Scott started out using low-level programming languages, like direct decimal-to-hex, and later worked with tools such as C, dBase, Clipper, Turbo Pascal, and Delphi. He’s also used modern web tools, including PHP (with many years in WordPress), C#, GoLang, and different types of JavaScript.
Fishing vs Programming = Getfished
When he goes fishing, Scott likes to keep things simple and use pre-tied rigs, bait, and lures. He often prepares them ahead of time, which makes things easier and faster. But in software development, he found that shortcuts don’t always work. For Getfished, he focused on making the site run fast for visitors, even if it took longer to build.
Getfished updates every hour, pulling data from databases and APIs as needed. It puts this information together, analyzes it, and shows it in a way that’s quick and easy to read.
It took more than a year of steady coding with Pascal, C, GoLang, and SQLITE to get there. The final product runs on Hugo, a very fast tool built with GoLang, and generates fresh forecasts and data every hour.
Moon Up Moon Down

Moon Up Moon Down, Out Of Print
The book Moon Up Moon Down by John Alden Knight has had a big impact on modern fishing, though Scott thinks its influence is sometimes overstated. It’s a great and interesting read, but Getfished tries to put solunar tables in perspective. Solunar factors aren’t the only things that affect fishing. Many websites treat them like a “magic formula” or the “secret you are missing.” It isn’t magic, and you can catch fish without it. Still, it can help as part of a bigger picture, which includes the environment, tides, weather, and what the fish are feeding on.
That’s why Scott designed Getfished to show solunar as just one part of fishing, and he encourages visitors to see it that way too.
For this reason, Getfished doesn’t promise you’ll catch more fish. Instead, it shows a range of environmental factors that can affect your fishing, with solunar being just one of them.

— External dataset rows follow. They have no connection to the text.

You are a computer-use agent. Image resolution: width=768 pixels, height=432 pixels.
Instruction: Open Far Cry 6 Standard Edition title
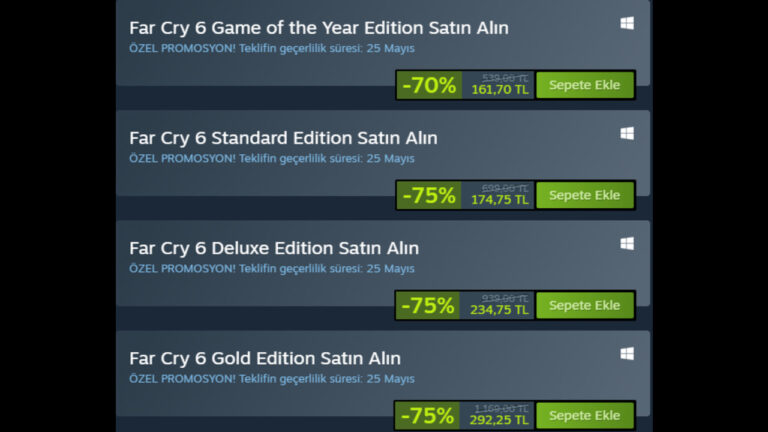click(x=283, y=138)
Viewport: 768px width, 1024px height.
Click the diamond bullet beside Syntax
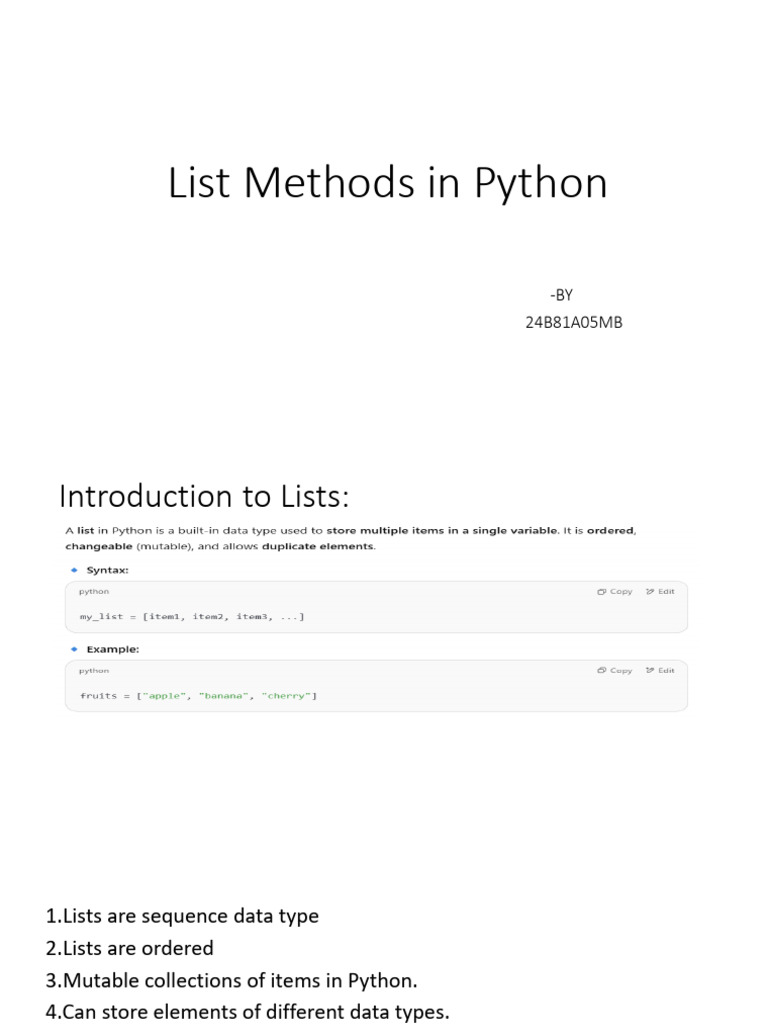(x=73, y=570)
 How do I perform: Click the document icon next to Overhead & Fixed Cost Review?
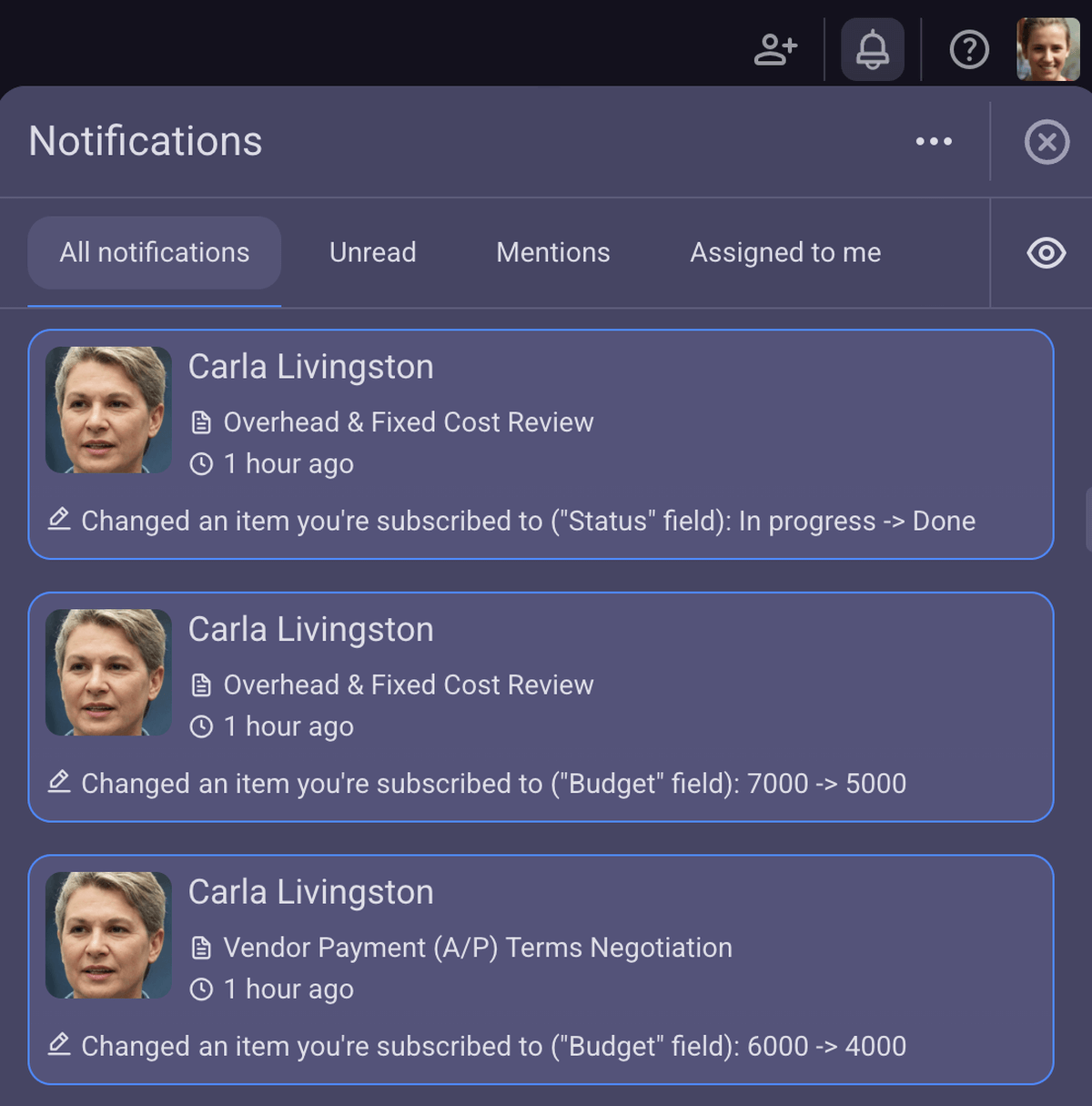[x=202, y=421]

Even if you don’t believe in solunar theory, the moon still plays a big role in fishing because it controls the tides. That alone makes it something worth considering.
Solunar and Forecast Influence
When Scott was a teenager, he started reading books about what affects when fish bite.
From reading and trying things out himself, he learned there’s no golden rule or sure thing. Sometimes, all the factors line up just like the “experts” say, but that still doesn’t mean you’ll always have a great fishing trip.
That’s because fish live in an environment, just like we do, and many things affect them. Food availability, water temperature, dredging, weather, and much more all play a part, not just tides and the moon.
People debate things like hook size, line color, braid versus mono, and more. Some of these ideas are proven, but many are just guesses. Things like tides and the moon seem to affect fish feeding behavior sometimes, but not always.*
Some books, videos, and websites make it seem like the moon or tides are all that matter. That’s not true. They help a lot of the time, but sometimes they don’t predict much at all.
Community Involveme
Scott is the has been the President of the Greensborough RSL Angling Club and has served since January 2025 to current. The club is a part of the Greensborough RSL Club
He also enjoys donating platelets to the Red Cross blood bank. He has volunteered in several roles, including as an “Independent Person” which involves attending police interviews with children who don’t have a parent or guardian present.
He is married and has two adult daughters in Melbourne, Australia.